**What to do:** The entire listing below is to be reproduced exactly.
═══ Material for the task ═══
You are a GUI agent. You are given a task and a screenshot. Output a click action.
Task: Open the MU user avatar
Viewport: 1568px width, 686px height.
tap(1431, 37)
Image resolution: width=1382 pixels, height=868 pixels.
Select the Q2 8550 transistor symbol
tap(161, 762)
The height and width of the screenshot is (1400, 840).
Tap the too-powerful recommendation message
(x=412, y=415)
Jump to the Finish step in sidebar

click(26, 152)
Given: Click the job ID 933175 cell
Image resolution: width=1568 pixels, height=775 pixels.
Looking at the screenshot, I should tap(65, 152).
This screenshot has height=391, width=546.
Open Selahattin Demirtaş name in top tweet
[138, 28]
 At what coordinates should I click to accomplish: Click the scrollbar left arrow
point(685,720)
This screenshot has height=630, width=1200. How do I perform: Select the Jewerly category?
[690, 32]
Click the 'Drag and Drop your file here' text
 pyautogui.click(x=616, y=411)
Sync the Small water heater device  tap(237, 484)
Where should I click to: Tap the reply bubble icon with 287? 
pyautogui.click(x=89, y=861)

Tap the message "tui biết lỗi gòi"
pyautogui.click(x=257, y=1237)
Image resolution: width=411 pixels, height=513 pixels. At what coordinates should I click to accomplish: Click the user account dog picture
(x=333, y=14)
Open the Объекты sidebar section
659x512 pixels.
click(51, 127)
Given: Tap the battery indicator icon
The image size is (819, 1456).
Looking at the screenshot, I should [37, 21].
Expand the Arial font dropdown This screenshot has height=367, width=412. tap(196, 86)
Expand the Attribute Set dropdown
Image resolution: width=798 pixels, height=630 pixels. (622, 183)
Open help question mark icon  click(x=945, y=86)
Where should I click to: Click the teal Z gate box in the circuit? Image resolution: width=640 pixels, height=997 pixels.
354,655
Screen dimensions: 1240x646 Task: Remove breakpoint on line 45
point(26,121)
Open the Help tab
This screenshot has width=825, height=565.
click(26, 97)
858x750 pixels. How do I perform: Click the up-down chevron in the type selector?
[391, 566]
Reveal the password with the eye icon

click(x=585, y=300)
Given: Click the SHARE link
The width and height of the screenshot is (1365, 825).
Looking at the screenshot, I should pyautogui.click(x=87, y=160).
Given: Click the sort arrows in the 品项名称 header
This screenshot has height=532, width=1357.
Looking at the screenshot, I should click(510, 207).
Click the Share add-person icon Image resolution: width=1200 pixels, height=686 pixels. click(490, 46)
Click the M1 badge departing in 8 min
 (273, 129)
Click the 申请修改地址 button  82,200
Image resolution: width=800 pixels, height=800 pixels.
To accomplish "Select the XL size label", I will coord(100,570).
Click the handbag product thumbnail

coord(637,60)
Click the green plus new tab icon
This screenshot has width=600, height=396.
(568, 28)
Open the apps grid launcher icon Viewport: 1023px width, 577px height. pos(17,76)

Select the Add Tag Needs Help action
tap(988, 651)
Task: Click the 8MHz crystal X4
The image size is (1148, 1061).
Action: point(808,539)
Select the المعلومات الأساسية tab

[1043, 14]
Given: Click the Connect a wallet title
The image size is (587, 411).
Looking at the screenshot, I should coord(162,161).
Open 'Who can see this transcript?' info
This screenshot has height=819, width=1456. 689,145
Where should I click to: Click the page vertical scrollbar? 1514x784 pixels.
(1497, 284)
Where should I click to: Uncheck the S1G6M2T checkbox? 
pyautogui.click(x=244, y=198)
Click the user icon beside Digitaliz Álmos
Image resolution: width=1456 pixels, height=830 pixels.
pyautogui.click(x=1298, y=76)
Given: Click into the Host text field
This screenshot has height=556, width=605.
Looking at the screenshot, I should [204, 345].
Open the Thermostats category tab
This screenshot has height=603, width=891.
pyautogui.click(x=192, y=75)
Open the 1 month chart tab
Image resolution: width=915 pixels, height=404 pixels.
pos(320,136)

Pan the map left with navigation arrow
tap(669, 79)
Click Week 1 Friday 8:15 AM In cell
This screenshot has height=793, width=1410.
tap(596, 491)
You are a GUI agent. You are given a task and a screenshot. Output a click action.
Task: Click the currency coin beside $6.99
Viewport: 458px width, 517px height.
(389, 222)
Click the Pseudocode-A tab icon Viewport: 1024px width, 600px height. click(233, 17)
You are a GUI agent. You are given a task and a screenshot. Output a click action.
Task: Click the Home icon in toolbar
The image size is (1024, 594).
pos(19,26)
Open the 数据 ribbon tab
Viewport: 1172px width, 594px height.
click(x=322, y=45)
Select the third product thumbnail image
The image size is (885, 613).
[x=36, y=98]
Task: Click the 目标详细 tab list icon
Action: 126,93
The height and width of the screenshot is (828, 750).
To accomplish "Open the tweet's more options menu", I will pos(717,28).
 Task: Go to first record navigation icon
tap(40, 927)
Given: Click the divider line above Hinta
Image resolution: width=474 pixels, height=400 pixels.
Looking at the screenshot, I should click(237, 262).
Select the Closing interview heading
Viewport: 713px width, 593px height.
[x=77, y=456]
═══
**Output of the task:**
You are a GUI agent. You are given a task and a screenshot. Output a click action.
Task: Open the MU user avatar
Viewport: 1568px width, 686px height.
tap(1431, 37)
Image resolution: width=1382 pixels, height=868 pixels.
Select the Q2 8550 transistor symbol
tap(161, 762)
The height and width of the screenshot is (1400, 840).
Tap the too-powerful recommendation message
(x=412, y=415)
Jump to the Finish step in sidebar

click(26, 152)
Given: Click the job ID 933175 cell
Image resolution: width=1568 pixels, height=775 pixels.
Looking at the screenshot, I should tap(65, 152).
This screenshot has height=391, width=546.
Open Selahattin Demirtaş name in top tweet
[138, 28]
 At what coordinates should I click to accomplish: Click the scrollbar left arrow
point(685,720)
This screenshot has height=630, width=1200. How do I perform: Select the Jewerly category?
[690, 32]
Click the 'Drag and Drop your file here' text
 pyautogui.click(x=616, y=411)
Sync the Small water heater device  tap(237, 484)
Where should I click to: Tap the reply bubble icon with 287? 
pyautogui.click(x=89, y=861)

Tap the message "tui biết lỗi gòi"
pyautogui.click(x=257, y=1237)
Image resolution: width=411 pixels, height=513 pixels. At what coordinates should I click to accomplish: Click the user account dog picture
(x=333, y=14)
Open the Объекты sidebar section
659x512 pixels.
click(51, 127)
Given: Tap the battery indicator icon
The image size is (819, 1456).
Looking at the screenshot, I should [37, 21].
Expand the Arial font dropdown This screenshot has height=367, width=412. tap(196, 86)
Expand the Attribute Set dropdown
Image resolution: width=798 pixels, height=630 pixels. (622, 183)
Open help question mark icon  click(x=945, y=86)
Where should I click to: Click the teal Z gate box in the circuit? Image resolution: width=640 pixels, height=997 pixels.
354,655
Screen dimensions: 1240x646 Task: Remove breakpoint on line 45
point(26,121)
Open the Help tab
This screenshot has width=825, height=565.
click(26, 97)
858x750 pixels. How do I perform: Click the up-down chevron in the type selector?
[391, 566]
Reveal the password with the eye icon

click(x=585, y=300)
Given: Click the SHARE link
The width and height of the screenshot is (1365, 825).
Looking at the screenshot, I should pyautogui.click(x=87, y=160).
Given: Click the sort arrows in the 品项名称 header
This screenshot has height=532, width=1357.
Looking at the screenshot, I should click(510, 207).
Click the Share add-person icon Image resolution: width=1200 pixels, height=686 pixels. click(490, 46)
Click the M1 badge departing in 8 min
 (273, 129)
Click the 申请修改地址 button  82,200
Image resolution: width=800 pixels, height=800 pixels.
To accomplish "Select the XL size label", I will coord(100,570).
Click the handbag product thumbnail

coord(637,60)
Click the green plus new tab icon
This screenshot has width=600, height=396.
(568, 28)
Open the apps grid launcher icon Viewport: 1023px width, 577px height. pos(17,76)

Select the Add Tag Needs Help action
tap(988, 651)
Task: Click the 8MHz crystal X4
The image size is (1148, 1061).
Action: point(808,539)
Select the المعلومات الأساسية tab

[1043, 14]
Given: Click the Connect a wallet title
The image size is (587, 411).
Looking at the screenshot, I should coord(162,161).
Open 'Who can see this transcript?' info
This screenshot has height=819, width=1456. 689,145
Where should I click to: Click the page vertical scrollbar? 1514x784 pixels.
(1497, 284)
Where should I click to: Uncheck the S1G6M2T checkbox? 
pyautogui.click(x=244, y=198)
Click the user icon beside Digitaliz Álmos
Image resolution: width=1456 pixels, height=830 pixels.
pyautogui.click(x=1298, y=76)
Given: Click into the Host text field
This screenshot has height=556, width=605.
Looking at the screenshot, I should [204, 345].
Open the Thermostats category tab
This screenshot has height=603, width=891.
pyautogui.click(x=192, y=75)
Open the 1 month chart tab
Image resolution: width=915 pixels, height=404 pixels.
pos(320,136)

Pan the map left with navigation arrow
tap(669, 79)
Click Week 1 Friday 8:15 AM In cell
This screenshot has height=793, width=1410.
tap(596, 491)
You are a GUI agent. You are given a task and a screenshot. Output a click action.
Task: Click the currency coin beside $6.99
Viewport: 458px width, 517px height.
(389, 222)
Click the Pseudocode-A tab icon Viewport: 1024px width, 600px height. click(233, 17)
You are a GUI agent. You are given a task and a screenshot. Output a click action.
Task: Click the Home icon in toolbar
The image size is (1024, 594).
pos(19,26)
Open the 数据 ribbon tab
Viewport: 1172px width, 594px height.
click(x=322, y=45)
Select the third product thumbnail image
The image size is (885, 613).
[x=36, y=98]
Task: Click the 目标详细 tab list icon
Action: 126,93
The height and width of the screenshot is (828, 750).
To accomplish "Open the tweet's more options menu", I will pos(717,28).
 Task: Go to first record navigation icon
tap(40, 927)
Given: Click the divider line above Hinta
Image resolution: width=474 pixels, height=400 pixels.
Looking at the screenshot, I should click(237, 262).
Select the Closing interview heading
Viewport: 713px width, 593px height.
[x=77, y=456]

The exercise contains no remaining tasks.